▶ [Activity] Pictures must not appear in your answer. Write out exactly the lines from the one with "Click the Copy toolbar icon" through the last line of the entries below.

▶ [Provided material]
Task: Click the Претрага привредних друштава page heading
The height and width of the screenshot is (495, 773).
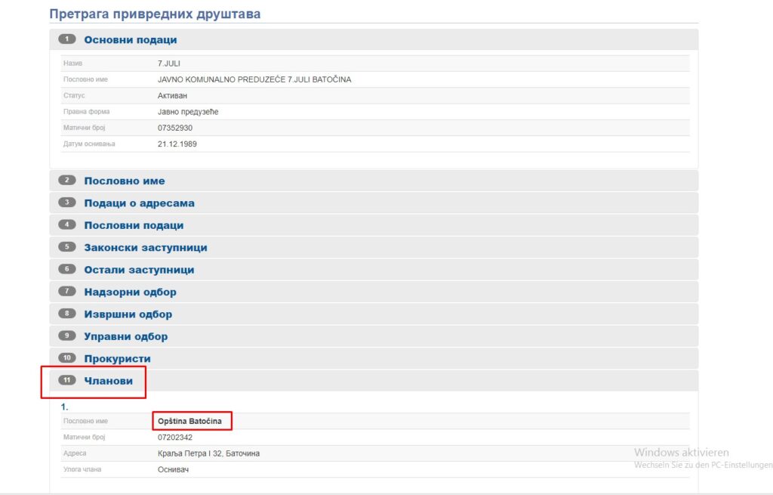Action: pos(155,14)

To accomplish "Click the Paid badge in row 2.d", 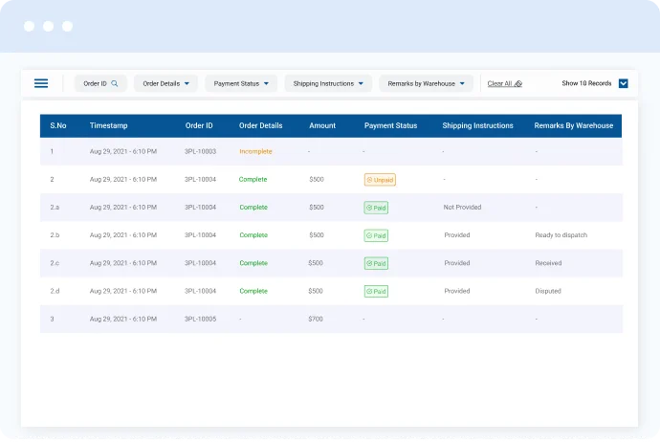I will tap(376, 291).
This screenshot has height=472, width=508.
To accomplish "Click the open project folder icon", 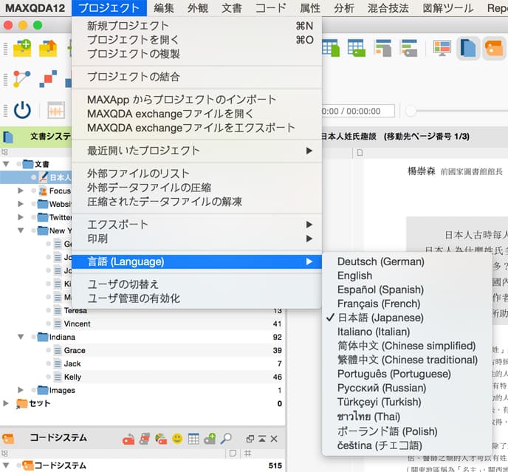I will coord(48,48).
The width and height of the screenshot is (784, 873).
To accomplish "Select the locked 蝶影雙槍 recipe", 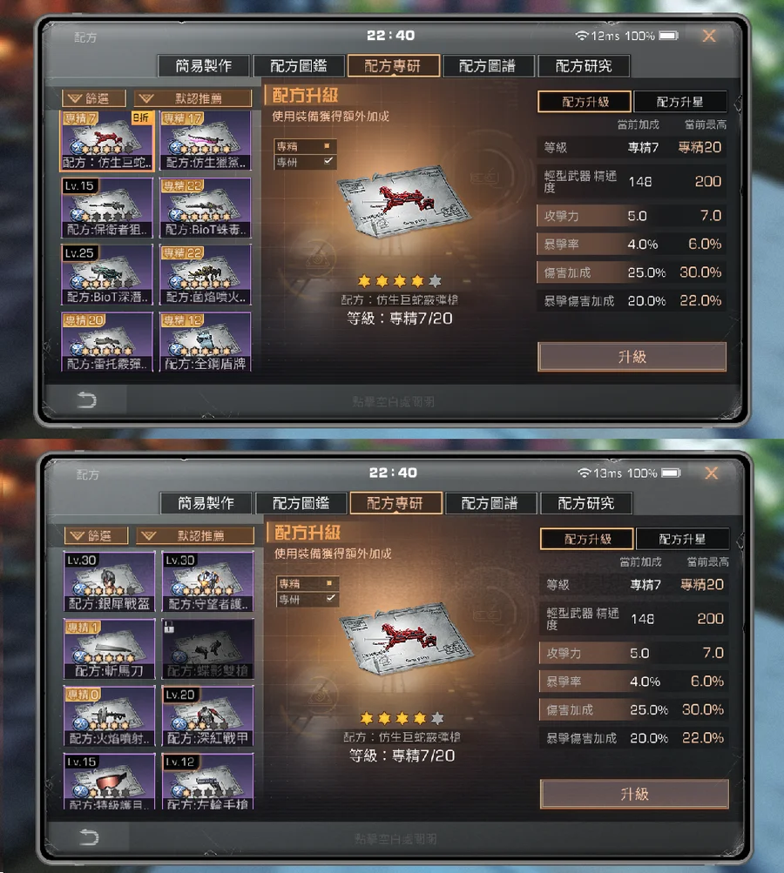I will coord(208,649).
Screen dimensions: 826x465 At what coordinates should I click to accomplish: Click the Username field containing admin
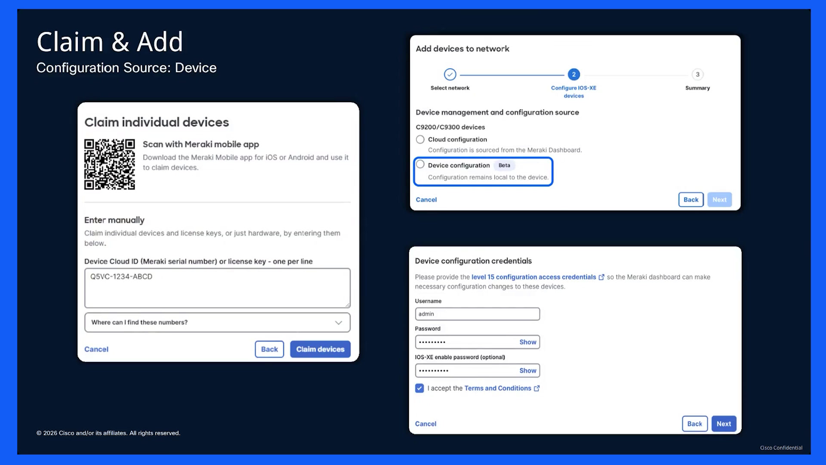[x=477, y=314]
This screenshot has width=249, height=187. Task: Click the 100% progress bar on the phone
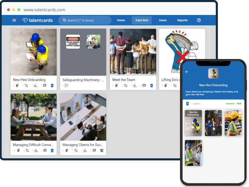tap(230, 103)
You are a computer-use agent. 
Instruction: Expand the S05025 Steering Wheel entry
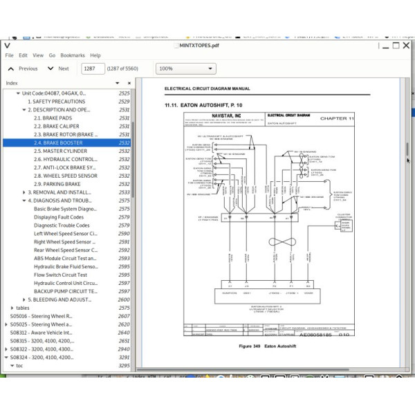click(x=6, y=324)
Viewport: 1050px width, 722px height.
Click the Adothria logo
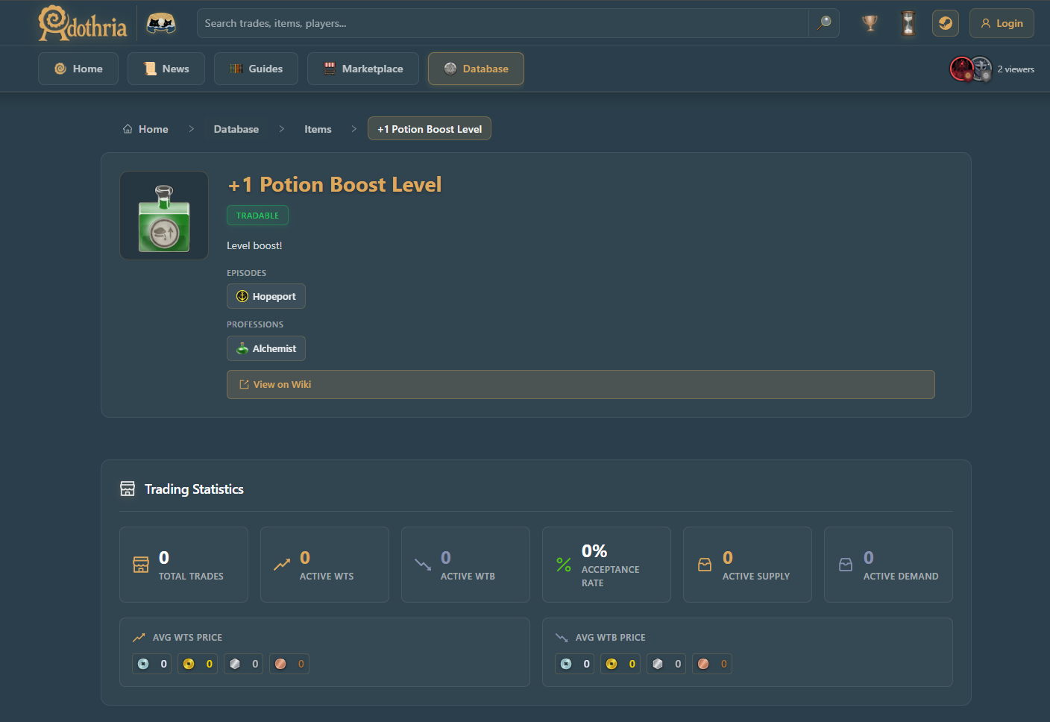click(x=83, y=24)
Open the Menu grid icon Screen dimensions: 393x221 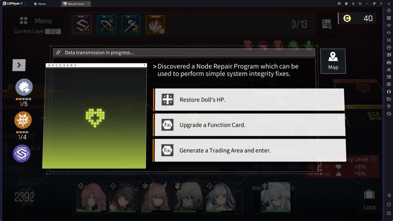[x=23, y=21]
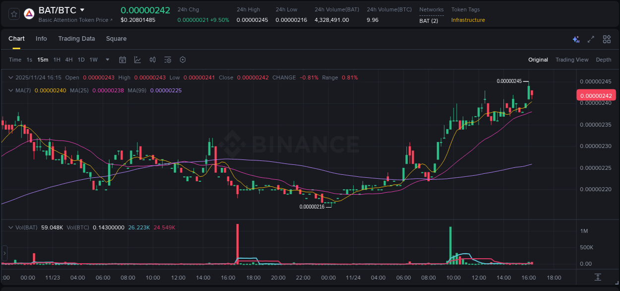The width and height of the screenshot is (620, 291).
Task: Click the orange MA(7) legend value
Action: point(50,90)
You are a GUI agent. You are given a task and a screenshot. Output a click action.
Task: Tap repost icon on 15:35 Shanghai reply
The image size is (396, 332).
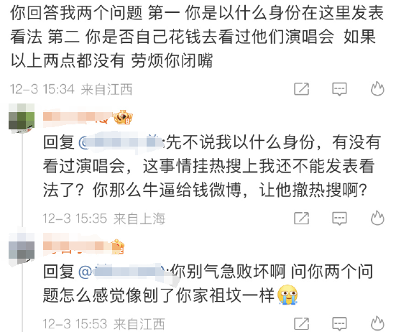[302, 218]
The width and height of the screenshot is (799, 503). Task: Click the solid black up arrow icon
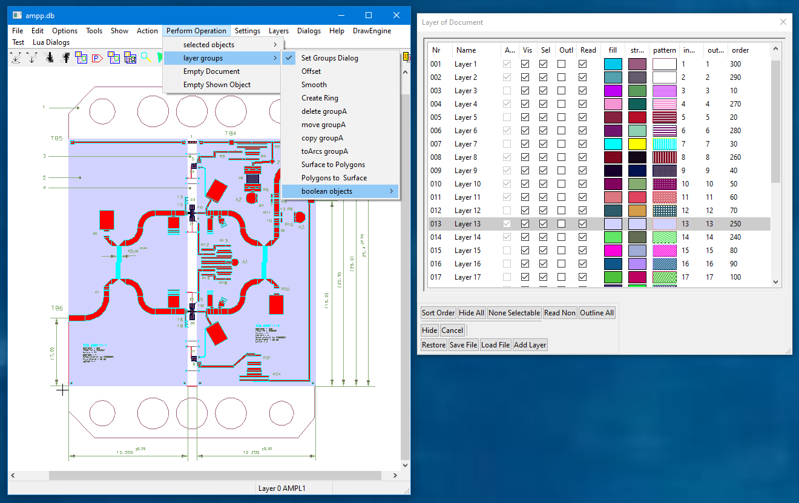coord(65,58)
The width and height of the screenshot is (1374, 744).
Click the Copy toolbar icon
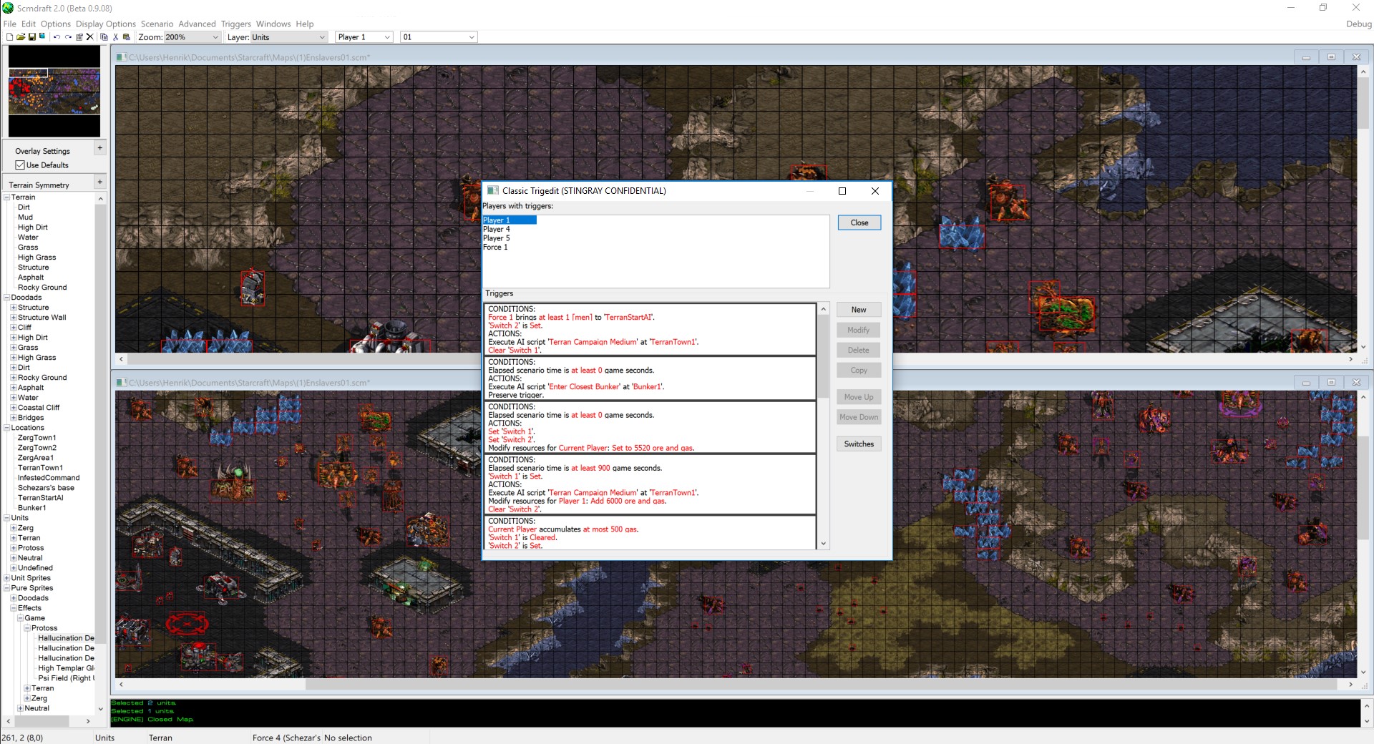point(104,37)
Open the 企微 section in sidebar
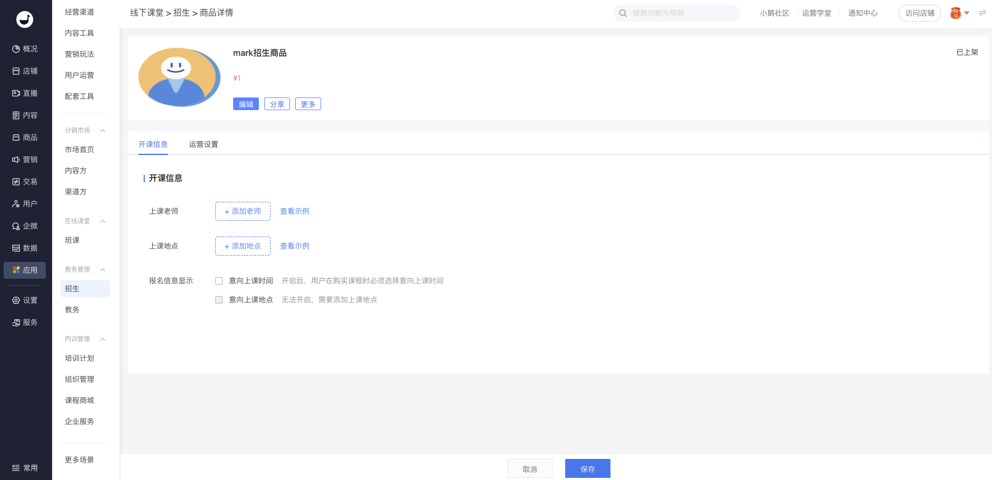992x480 pixels. click(x=25, y=226)
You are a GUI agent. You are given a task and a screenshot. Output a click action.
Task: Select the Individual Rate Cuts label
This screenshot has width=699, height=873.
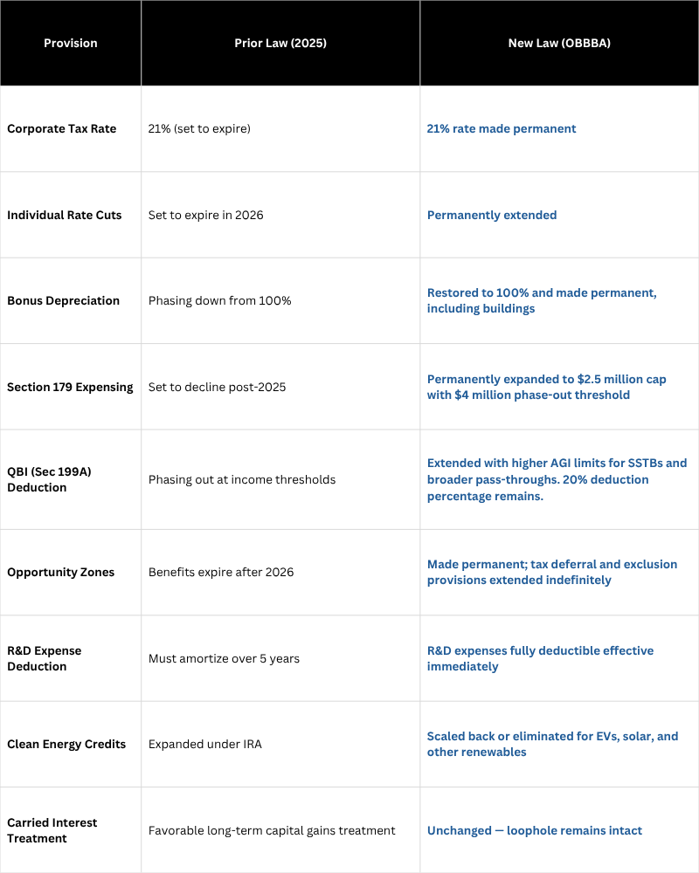[64, 215]
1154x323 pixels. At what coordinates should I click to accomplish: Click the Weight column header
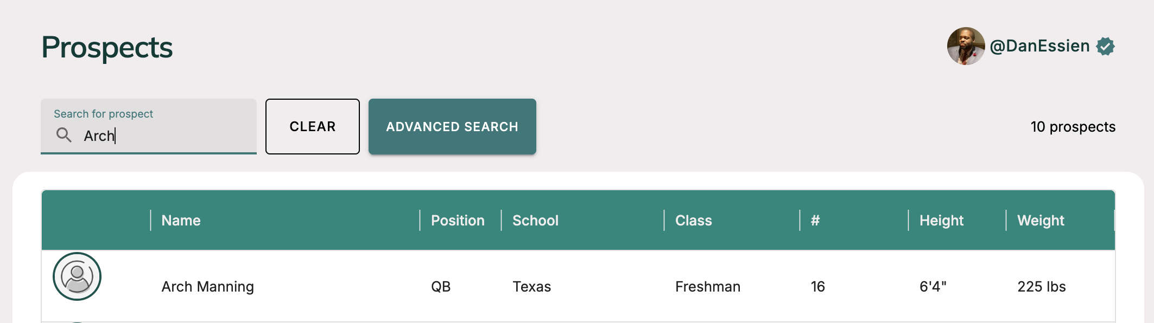(x=1040, y=220)
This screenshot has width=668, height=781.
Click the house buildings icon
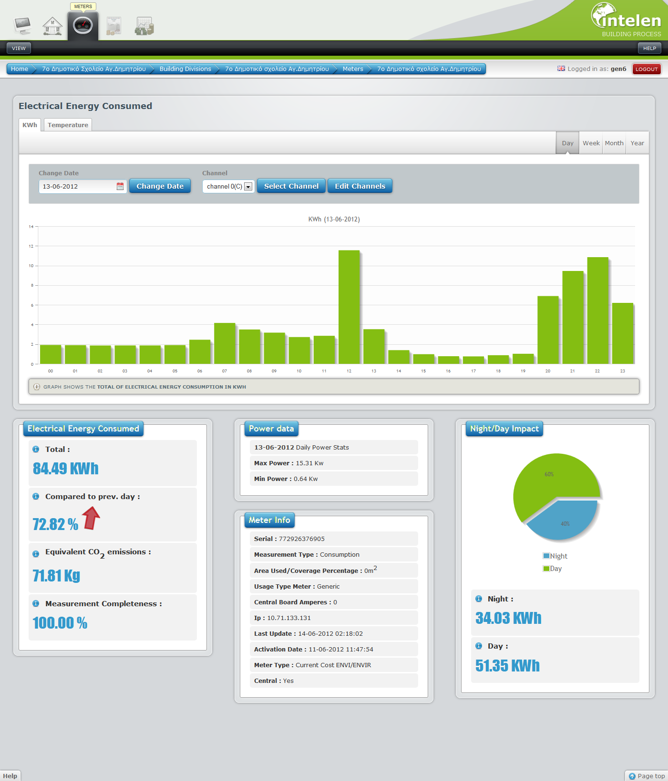click(52, 26)
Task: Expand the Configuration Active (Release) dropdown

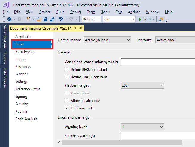Action: point(107,40)
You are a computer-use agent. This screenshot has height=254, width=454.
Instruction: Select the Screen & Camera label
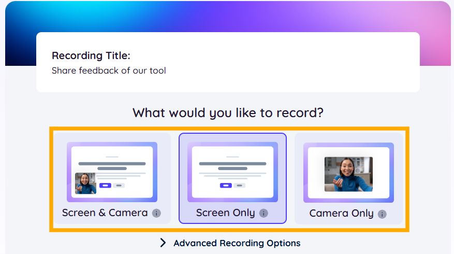pos(105,213)
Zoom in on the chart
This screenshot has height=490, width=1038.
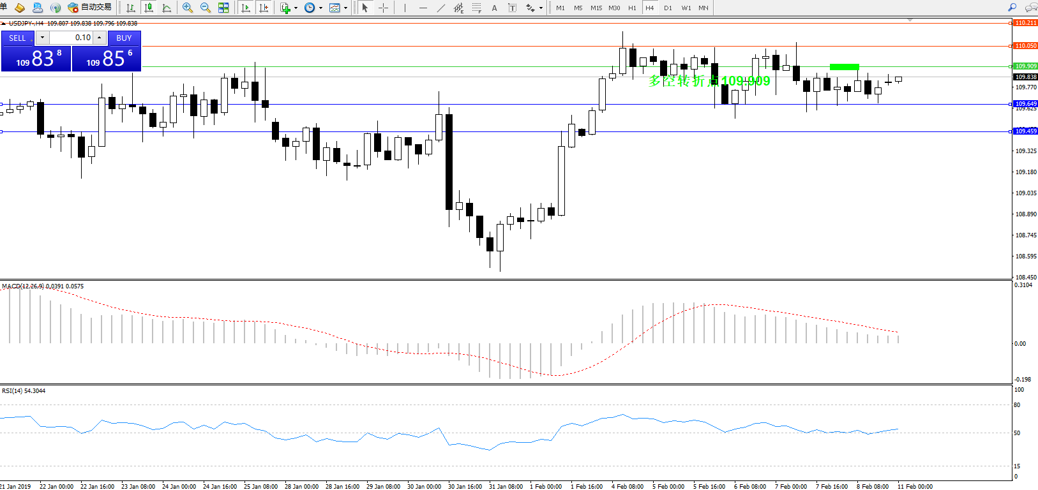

▶ [Response to the exercise]
Click the Copy toolbar icon
point(104,37)
Open the 企微 section in sidebar
992x480 pixels. click(x=25, y=226)
You are a GUI agent. You are given a task and a screenshot. Output a click action.
Task: Select the Individual Rate Cuts label
This screenshot has width=699, height=873.
[64, 215]
1154x323 pixels. At what coordinates should I click to accomplish: Click the Weight column header
(x=1040, y=220)
This screenshot has width=668, height=781.
Click the house buildings icon
click(52, 26)
Task: Expand the Configuration Active (Release) dropdown

Action: point(107,40)
You are a computer-use agent. This screenshot has height=254, width=454.
Instruction: Select the Screen & Camera label
pos(105,213)
Zoom in on the chart
This screenshot has height=490, width=1038.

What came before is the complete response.